**Data for review**:
+--

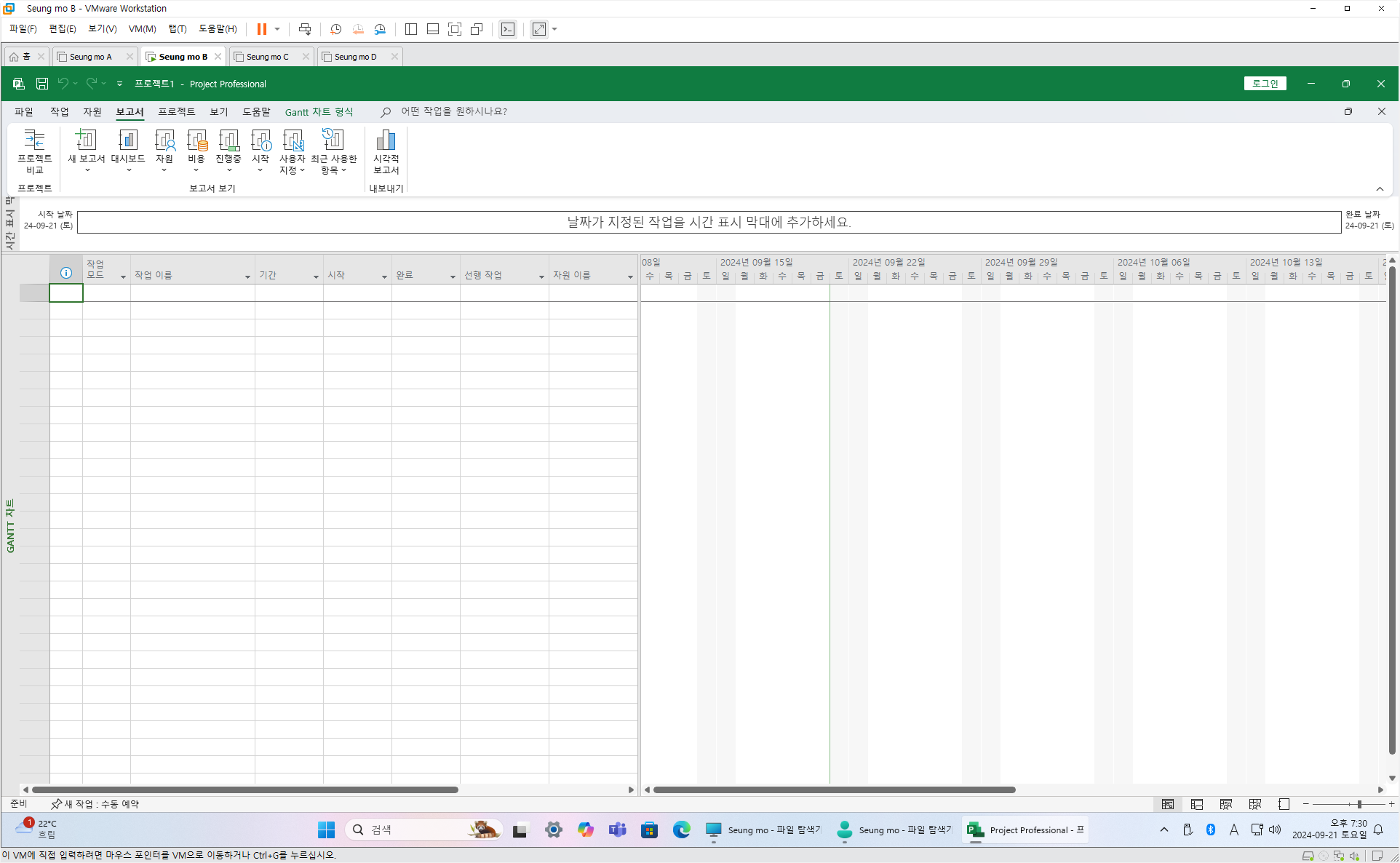Open the Gantt Chart Format (Gantt 차트 형식) tab

pyautogui.click(x=319, y=111)
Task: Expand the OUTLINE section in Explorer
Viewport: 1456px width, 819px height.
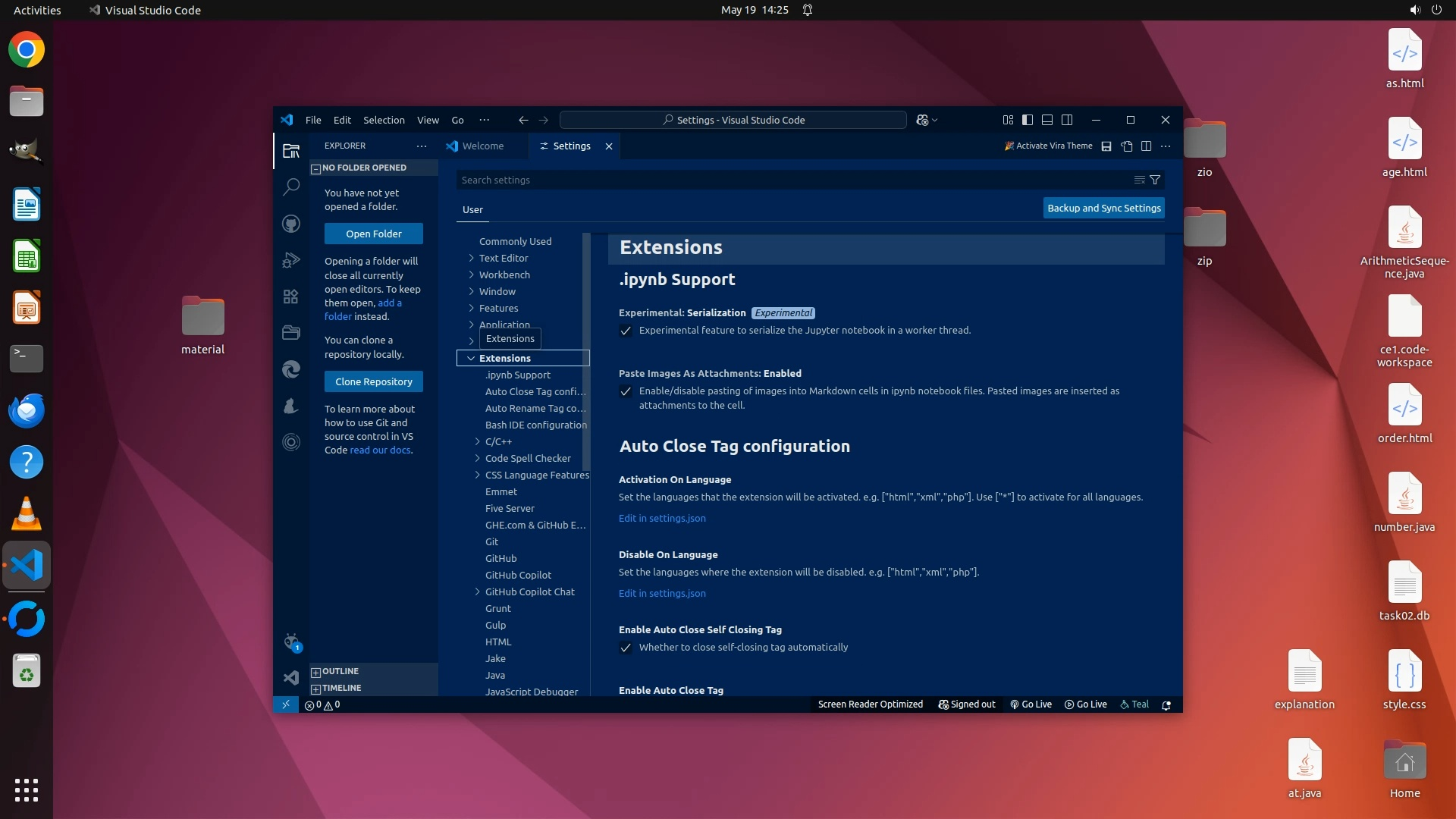Action: (340, 672)
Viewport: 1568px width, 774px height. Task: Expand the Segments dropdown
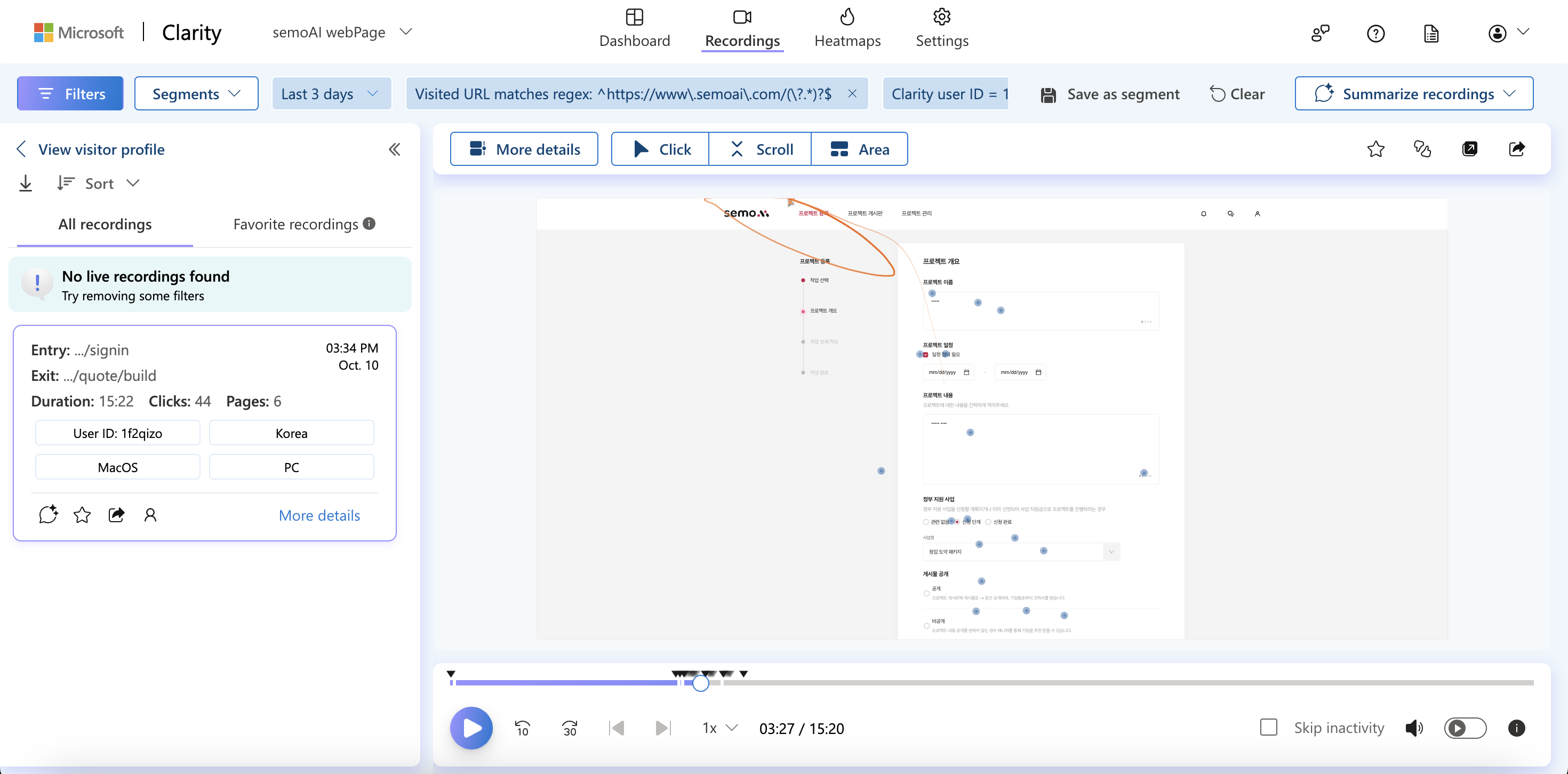(196, 94)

+--

**Aim of the exercise**: Please copy the lines above, starting at the one that holds "Viewport: 1456px width, 819px height." and stopping after the last line, exactly as they appear and minus the pictures.

**Answer to the exercise**:
Viewport: 1456px width, 819px height.
Action: (340, 672)
Viewport: 1568px width, 774px height. Task: Expand the Segments dropdown
(196, 94)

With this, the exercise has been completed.